A Fundação AIS falou com D. Ignacio Kaigama, Arcebispo de Jos e
Presidente da Conferência Episcopal da Nigéria. Eis a segunda parte da
entrevista:
Fundação AIS: Quantas destas meninas raptadas são cristãs, e em que medida o elevado número de cristãs foi o motivo deste rapto?
D. Kaigama: A maioria das meninas são cristãs. A maioria das meninas
que escaparam eram cristãs, pelo que podemos também supor o mesmo das
outras meninas que ainda se mantêm sequestradas. Mas também é verdade
que algumas são muçulmanas e também foram sequestradas. Portanto, este
incidente demonstra uma vez mais que o grupo Boko Haram também se dirige
contra os muçulmanos.
Fundação AIS: Não têm faltado críticas sobre a reacção do Governo
relativamente à violência perpetrada pelo grupo Boko Haram,
especialmente após o rapto das meninas. Essas críticas são justificadas?
D. Kaigama: O Governo subestimou a crise Boko Haram e, por isso,
demorou a reagir. Parte do problema é que os recursos não são
usados correctamente para fornecer as condições adequadas aos agentes
de segurança e facilitar-lhes o equipamento apropriado para lutar contra
a violência, talvez devido a algumas práticas corruptas. Algumas fontes
das forças de segurança queixam-se de que as armas do grupo Boko Haram
são mais sofisticadas e são mais desenvolvidas do que as da polícia e
do exército. Os recursos devem chegar às pessoas certas. Além disso, as
famílias dos soldados que morreram ao tentar defender as pessoas não têm
recebido ajuda suficiente. É importante que estas famílias recebam
assistência.
Fundação AIS: O que é que a Igreja Católica está a fazer em resposta aos sequestros?

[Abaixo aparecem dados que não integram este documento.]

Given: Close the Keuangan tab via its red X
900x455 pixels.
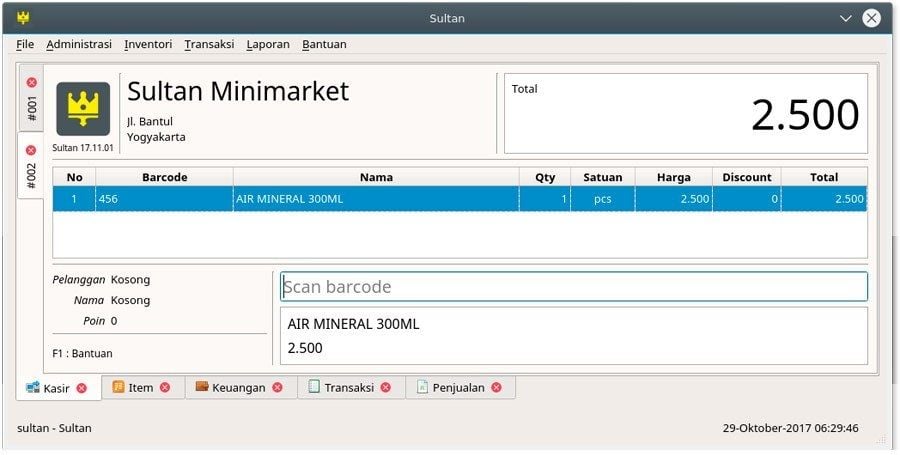Looking at the screenshot, I should (277, 387).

D. Kaigama: Temos tentado o diálogo e não tem funcionado. O Governo
recorreu à força e não funcionou. Neste momento, o que temos de fazer é
rezar: apenas Deus pode tocar o coração destas pessoas. Rezamos e
pedimos as vossas orações. Como presidente da Conferência Episcopal ,
escrevi a todos os católicos da Nigéria, para que fizessem uma hora de
Adoração, pedindo a todos os bispos, sacerdotes e fiéis que rezem por
elas.
Fundação AIS: O que pede nas suas orações?
D. Kaigama: Rezo por três intenções: em primeiro lugar, que libertem
as meninas o mais rapidamente possível, sãs e salvas. Em segundo lugar,
que o grupo Boko Haram pare estes ataques e acabe com a violência. E em
terceiro lugar, que o Governo receba ajuda de outros países de todo o
mundo. Que os países se unam para lutar contra o terrorismo, a fome, a
pobreza a fim de criar uma unidade autêntica e não apenas para servir os hipócritas interesses políticos.

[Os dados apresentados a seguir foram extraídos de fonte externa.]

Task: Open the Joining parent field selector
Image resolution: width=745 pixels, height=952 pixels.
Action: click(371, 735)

Fundação AIS: Este problema já se arrasta há cinco anos. Tem
esperança de que a comunidade internacional possa resolver este
problema, agora?
D. Kaigama: Nós temos de nos manter unidos, esta é a única solução. O
grupo Boko Haram tem armas, mas como é que estas armas chegaram aos
terroristas? De onde vem este dinheiro? Quem os treina? Creio que a
comunidade internacional pode solucionar. Eu sou um padre e esse não é o
meu trabalho, mas penso que, se os governos internacionais colaborarem
entre si, então pode haver uma solução. A Nigéria desempenha um papel
importante em África e no mundo. É melhor ajudar agora antes que seja
tarde demais e tornar-se ainda mais complicado.
(Fonte: Fundação AIS)
(15 de Maio de 2014) © Innovative Media Inc.